I have been wondering what all the different kinds of clamps etc that get used on real track are for since taking an Amtrack trip from Minneapolis/St Paul to Milwaukee.

Along the way I saw a lot of different types of rail ?clamps and other attachments, and a variation in how often these attachments get used.

Does anyone know of a resource or book that describes this?

Thanks

Aaron


----------



## pookybear (Feb 3, 2011)

aionta said:


> Hello All
> 
> I have been wondering what all the different kinds of clamps etc that get used on real track are for since taking an Amtrack trip from Minneapolis/St Paul to Milwaukee.
> 
> ...



hello Aaron,

Are you talking about Fishplates?  

Pookybear


----------



## aionta (Apr 9, 2010)

*fishplates?*

Hello pookybear

I might be.

I was just wondering what all of the plethora of bits and bobs that you see on various tracks were for - what purpose they filled etc

I would be very interested in a book that explained track building and the 
history through the present Concrete ties etc 

Thanks

Aaron


----------



## pookybear (Feb 3, 2011)

aionta said:


> Hello pookybear
> 
> I might be.
> 
> ...


Oh more of the whole kit and kabodle kind of thing. covering frogs switch
point heater, spreader bars and such. Humm I can not think of just one
book that covers all of that. Most books cover the equiptment and buildings.

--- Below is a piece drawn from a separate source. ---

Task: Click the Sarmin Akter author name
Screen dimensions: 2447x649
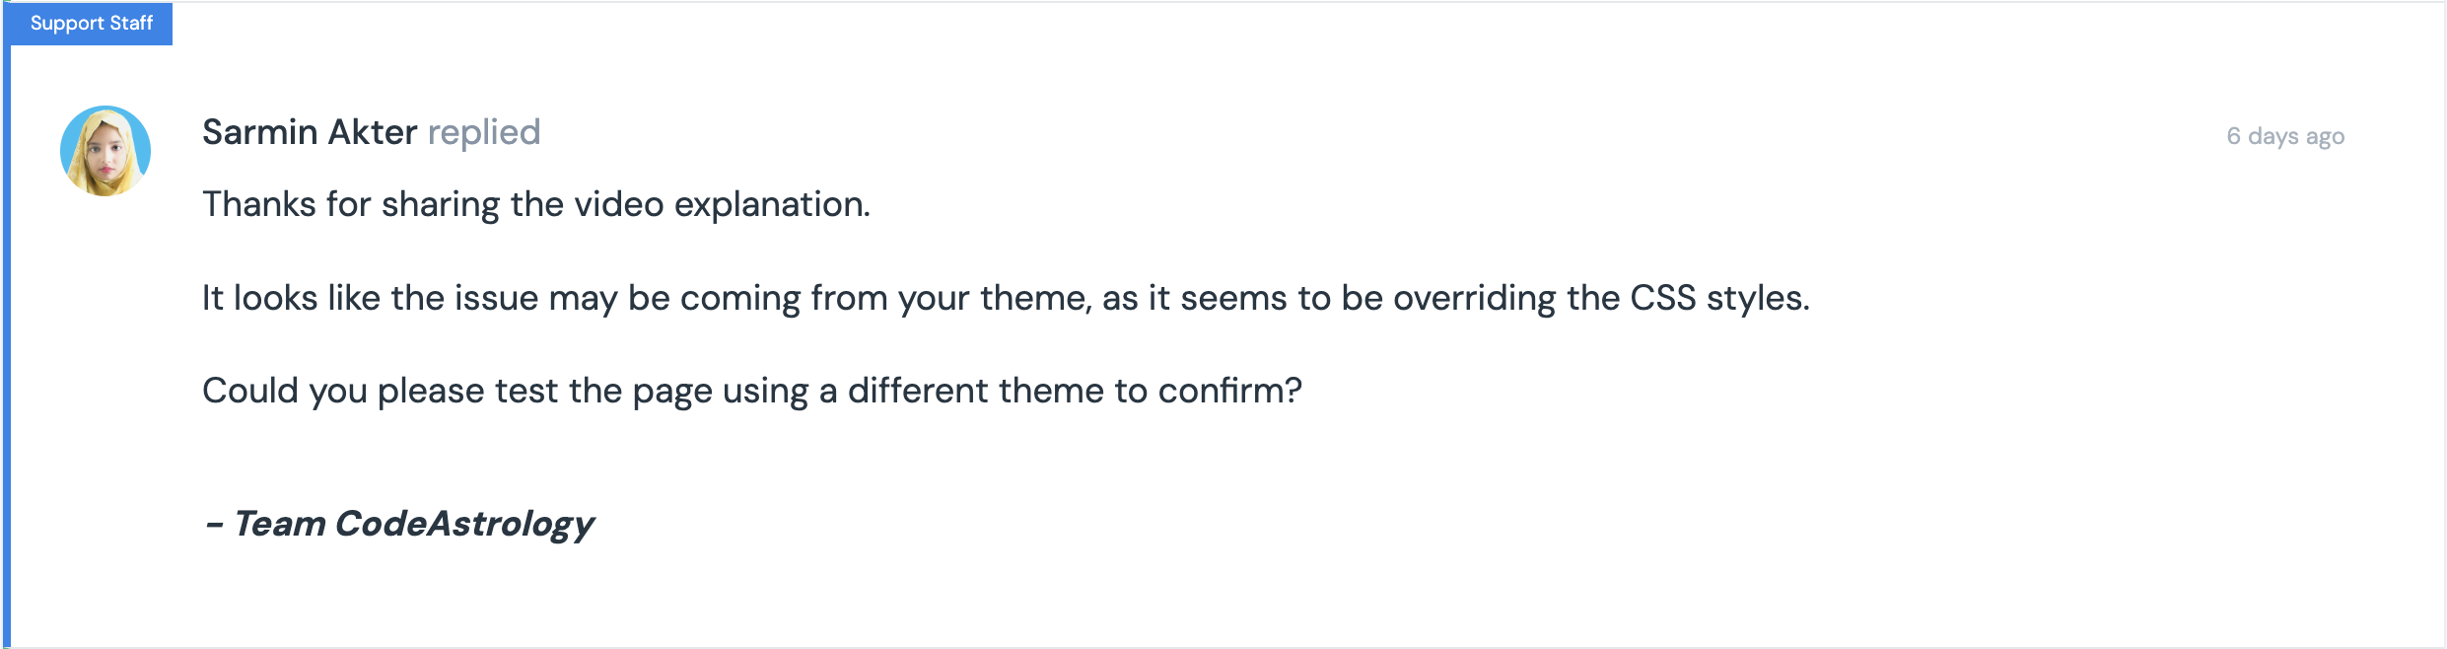Action: [x=310, y=132]
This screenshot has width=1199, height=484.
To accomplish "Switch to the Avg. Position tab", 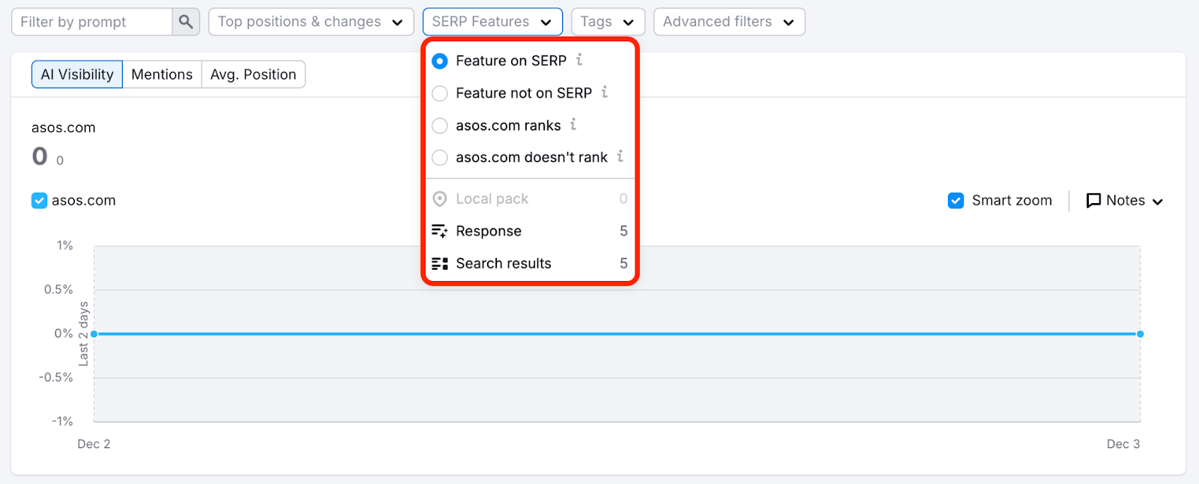I will coord(253,74).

Anyone know of any books for just track work?

http://books.google.com/books/about/Elements_of_railroad_track_and_construct.html?id=xlg5AAAAMAAJ

covers some early information...

Pookybear


----------



## Massey (Apr 16, 2011)

I found this info searching Wiki.

Rail fasteners
http://en.wikipedia.org/wiki/Rail_fastening_systems#Rail_supports

Ties
http://en.wikipedia.org/wiki/Sleeper_(rail)

Rails
http://en.wikipedia.org/wiki/Track_(rail_transport)

Lots of good reading here.

Massey


----------



## pookybear (Feb 3, 2011)

Massey said:


> I found this info searching Wiki.
> 
> Rail fasteners
> http://en.wikipedia.org/wiki/Rail_fastening_systems#Rail_supports
> ...


That is some good reading. 

Pookybear


----------



## aionta (Apr 9, 2010)

Thanks Massey for all the great information

I also found a new book in the Narrow Gauge Gazette
Masterclass Modeling Series: No. 2 Detailing Track by Mike Cougill

I am going to buy this and report back to youse all!

Thanks for all the good info

Aaron


----------



## aionta (Apr 9, 2010)

p.s. it was the March-April 2011 edition page 26


----------